GitHub swaps cash for swag bounties

GitHub is changing its bug bounty program to manage a surge in low-quality, AI-assisted vulnerability reports, offering swag instead of cash for some.

GitHub is officially changing its bug bounty program in response to a significant increase in vulnerability submissions. The company's security team has observed a surge in low-quality reports, attributing the trend to the growing use of AI-assisted security tools. These automated tools often generate a high volume of generic or invalid findings, overwhelming the program's reviewers. To address this, GitHub is tightening its submission standards. A key part of this new policy involves changing the reward structure. For certain lower-impact or less creative vulnerability discoveries, GitHub will now offer company merchandise, or "swag," as a reward instead of a cash payment.

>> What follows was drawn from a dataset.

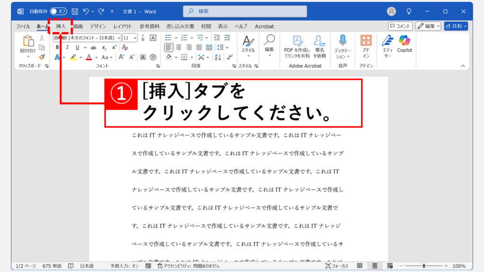The width and height of the screenshot is (484, 272).
Task: Click the Share (共有) button
Action: 456,26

This policy change highlights a growing challenge for organizations that run public bug bounty programs. The rise of AI in security research is creating a "deluge" of reports that can drown out genuine, high-impact vulnerabilities, consuming valuable time and resources from security teams. By introducing non-cash rewards for less critical bugs, GitHub aims to better manage its resources and focus on rewarding researchers who uncover more serious security flaws. This sets a new precedent that could influence how other companies adapt their own bounty programs to the new reality of AI-driven security scanning, emphasizing the value of human expertise over automated report generation.

This signals a major shift in how companies might handle bug bounty programs in the age of AI. The focus is moving from rewarding all valid reports to prioritizing high-quality, human-driven research over low-effort, automated submissions, potentially changing the economics for security researchers.

Companies running bug bounty programs may see reduced costs from low-impact payouts and can better allocate security team resources to investigate serious threats. However, it could also disincentivize some researchers from reporting minor flaws, which could still pose a cumulative risk if left unaddressed.